Stored data entries
━━━━━━━━━━━━━━━━━━━━

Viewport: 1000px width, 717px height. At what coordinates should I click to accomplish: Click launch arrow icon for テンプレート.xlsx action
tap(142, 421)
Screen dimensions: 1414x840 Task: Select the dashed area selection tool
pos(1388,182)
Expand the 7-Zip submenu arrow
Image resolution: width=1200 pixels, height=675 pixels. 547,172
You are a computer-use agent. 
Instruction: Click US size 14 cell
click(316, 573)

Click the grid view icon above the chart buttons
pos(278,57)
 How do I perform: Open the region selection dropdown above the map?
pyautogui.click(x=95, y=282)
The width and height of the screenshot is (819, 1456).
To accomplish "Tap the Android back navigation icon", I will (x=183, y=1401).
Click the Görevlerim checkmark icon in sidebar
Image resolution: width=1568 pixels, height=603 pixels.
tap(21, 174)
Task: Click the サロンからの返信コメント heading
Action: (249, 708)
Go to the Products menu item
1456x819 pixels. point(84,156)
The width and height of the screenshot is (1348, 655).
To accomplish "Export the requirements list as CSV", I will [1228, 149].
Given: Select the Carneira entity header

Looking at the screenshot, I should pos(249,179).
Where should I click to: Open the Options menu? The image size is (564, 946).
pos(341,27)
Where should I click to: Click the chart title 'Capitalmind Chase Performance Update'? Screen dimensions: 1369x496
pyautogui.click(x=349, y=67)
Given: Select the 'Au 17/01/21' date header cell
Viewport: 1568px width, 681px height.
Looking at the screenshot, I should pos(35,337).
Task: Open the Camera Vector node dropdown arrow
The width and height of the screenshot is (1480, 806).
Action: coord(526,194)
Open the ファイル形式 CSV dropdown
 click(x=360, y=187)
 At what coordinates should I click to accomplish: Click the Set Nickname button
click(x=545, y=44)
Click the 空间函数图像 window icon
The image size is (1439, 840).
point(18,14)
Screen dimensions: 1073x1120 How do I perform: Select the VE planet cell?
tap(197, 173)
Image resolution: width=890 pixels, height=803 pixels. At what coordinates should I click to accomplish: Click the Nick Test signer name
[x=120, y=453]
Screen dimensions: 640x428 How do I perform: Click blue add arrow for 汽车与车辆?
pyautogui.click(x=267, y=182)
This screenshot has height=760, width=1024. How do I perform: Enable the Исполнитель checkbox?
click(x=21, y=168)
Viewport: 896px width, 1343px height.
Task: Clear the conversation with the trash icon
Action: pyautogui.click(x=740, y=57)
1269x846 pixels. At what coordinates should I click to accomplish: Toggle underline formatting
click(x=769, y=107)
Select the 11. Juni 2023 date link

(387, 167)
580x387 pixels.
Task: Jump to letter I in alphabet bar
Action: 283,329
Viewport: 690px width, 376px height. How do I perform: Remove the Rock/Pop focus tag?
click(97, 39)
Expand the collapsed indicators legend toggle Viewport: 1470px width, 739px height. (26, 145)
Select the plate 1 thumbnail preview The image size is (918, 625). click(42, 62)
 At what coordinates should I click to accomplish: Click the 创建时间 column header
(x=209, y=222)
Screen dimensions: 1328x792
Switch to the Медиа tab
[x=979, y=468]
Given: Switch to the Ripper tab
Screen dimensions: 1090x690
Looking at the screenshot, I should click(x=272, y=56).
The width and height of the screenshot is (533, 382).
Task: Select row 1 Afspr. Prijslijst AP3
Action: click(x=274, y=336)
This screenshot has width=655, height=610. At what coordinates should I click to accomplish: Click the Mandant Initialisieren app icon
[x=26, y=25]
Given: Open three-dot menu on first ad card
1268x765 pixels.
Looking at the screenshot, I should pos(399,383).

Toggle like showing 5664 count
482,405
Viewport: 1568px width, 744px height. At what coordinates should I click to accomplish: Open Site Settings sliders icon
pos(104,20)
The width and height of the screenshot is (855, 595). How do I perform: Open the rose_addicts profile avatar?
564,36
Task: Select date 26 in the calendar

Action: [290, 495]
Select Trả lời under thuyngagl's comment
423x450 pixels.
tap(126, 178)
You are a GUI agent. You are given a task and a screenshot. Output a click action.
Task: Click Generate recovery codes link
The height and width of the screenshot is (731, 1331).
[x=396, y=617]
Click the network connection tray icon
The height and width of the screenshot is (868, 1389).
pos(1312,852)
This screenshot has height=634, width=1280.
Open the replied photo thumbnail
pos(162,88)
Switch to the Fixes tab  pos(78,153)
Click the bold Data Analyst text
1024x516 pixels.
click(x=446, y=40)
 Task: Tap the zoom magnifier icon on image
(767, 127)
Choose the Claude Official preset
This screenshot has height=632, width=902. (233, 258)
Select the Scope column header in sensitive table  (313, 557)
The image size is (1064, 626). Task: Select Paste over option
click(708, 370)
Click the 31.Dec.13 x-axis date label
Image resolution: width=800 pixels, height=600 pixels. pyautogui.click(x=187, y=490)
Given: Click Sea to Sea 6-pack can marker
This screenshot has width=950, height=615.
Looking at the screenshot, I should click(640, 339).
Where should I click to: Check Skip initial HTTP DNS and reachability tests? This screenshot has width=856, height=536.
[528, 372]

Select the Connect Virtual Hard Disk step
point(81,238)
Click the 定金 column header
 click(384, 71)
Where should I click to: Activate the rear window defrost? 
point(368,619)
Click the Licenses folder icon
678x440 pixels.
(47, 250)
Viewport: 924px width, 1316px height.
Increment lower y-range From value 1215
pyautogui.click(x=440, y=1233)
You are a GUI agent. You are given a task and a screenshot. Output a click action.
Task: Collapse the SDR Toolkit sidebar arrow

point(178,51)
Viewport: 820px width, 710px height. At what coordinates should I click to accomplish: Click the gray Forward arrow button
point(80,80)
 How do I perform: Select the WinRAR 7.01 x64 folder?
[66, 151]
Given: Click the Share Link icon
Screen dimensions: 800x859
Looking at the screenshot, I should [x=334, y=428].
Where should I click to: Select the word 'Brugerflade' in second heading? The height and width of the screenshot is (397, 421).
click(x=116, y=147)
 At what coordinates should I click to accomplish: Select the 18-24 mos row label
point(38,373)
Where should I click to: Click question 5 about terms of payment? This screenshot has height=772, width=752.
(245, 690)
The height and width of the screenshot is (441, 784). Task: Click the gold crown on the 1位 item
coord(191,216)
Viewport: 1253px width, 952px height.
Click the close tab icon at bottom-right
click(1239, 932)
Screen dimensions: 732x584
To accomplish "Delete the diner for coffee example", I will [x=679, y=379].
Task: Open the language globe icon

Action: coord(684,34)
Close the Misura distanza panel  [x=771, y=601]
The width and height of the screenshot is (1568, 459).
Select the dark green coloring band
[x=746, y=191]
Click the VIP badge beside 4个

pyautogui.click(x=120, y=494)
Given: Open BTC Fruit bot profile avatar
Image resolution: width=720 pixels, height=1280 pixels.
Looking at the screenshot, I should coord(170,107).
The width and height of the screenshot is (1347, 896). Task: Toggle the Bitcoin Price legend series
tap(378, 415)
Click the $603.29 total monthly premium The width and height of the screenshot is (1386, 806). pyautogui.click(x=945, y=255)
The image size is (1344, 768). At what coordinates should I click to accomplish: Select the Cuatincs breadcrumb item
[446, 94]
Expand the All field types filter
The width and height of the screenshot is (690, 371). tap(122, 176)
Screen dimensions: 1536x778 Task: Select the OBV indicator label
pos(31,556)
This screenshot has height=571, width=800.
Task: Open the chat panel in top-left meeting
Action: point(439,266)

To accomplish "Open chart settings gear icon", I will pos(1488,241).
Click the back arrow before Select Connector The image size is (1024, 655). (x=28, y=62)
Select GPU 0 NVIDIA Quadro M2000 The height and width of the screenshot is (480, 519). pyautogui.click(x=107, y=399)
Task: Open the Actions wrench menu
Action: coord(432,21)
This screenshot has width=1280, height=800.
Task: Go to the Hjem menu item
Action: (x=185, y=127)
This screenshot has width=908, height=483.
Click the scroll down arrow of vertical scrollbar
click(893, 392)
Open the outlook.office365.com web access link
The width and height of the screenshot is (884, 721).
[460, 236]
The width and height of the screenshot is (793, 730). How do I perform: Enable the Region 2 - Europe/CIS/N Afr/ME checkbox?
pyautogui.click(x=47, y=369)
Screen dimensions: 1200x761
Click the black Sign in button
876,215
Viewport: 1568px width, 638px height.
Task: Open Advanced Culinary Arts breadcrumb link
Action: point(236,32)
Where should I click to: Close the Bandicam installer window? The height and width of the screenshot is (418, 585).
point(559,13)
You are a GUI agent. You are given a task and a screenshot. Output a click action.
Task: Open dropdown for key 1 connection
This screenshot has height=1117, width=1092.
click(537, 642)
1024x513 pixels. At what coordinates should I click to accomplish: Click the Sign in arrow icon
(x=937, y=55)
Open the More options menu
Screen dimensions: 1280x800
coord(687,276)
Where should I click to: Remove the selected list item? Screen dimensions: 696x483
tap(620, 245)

━━━━━━━━━━━━━━━━━━━━

In the data above, start at the line that has "Viewport: 1253px width, 952px height.", stop after the line that has "Click the $603.29", and print every line in between exactly as it stands.

Viewport: 1253px width, 952px height.
Click the close tab icon at bottom-right
click(1239, 932)
Screen dimensions: 732x584
To accomplish "Delete the diner for coffee example", I will [x=679, y=379].
Task: Open the language globe icon

Action: coord(684,34)
Close the Misura distanza panel  [x=771, y=601]
The width and height of the screenshot is (1568, 459).
Select the dark green coloring band
[x=746, y=191]
Click the VIP badge beside 4个

pyautogui.click(x=120, y=494)
Given: Open BTC Fruit bot profile avatar
Image resolution: width=720 pixels, height=1280 pixels.
Looking at the screenshot, I should coord(170,107).
The width and height of the screenshot is (1347, 896). Task: Toggle the Bitcoin Price legend series
tap(378, 415)
Click the $603.29 total monthly premium The width and height of the screenshot is (1386, 806). pyautogui.click(x=945, y=255)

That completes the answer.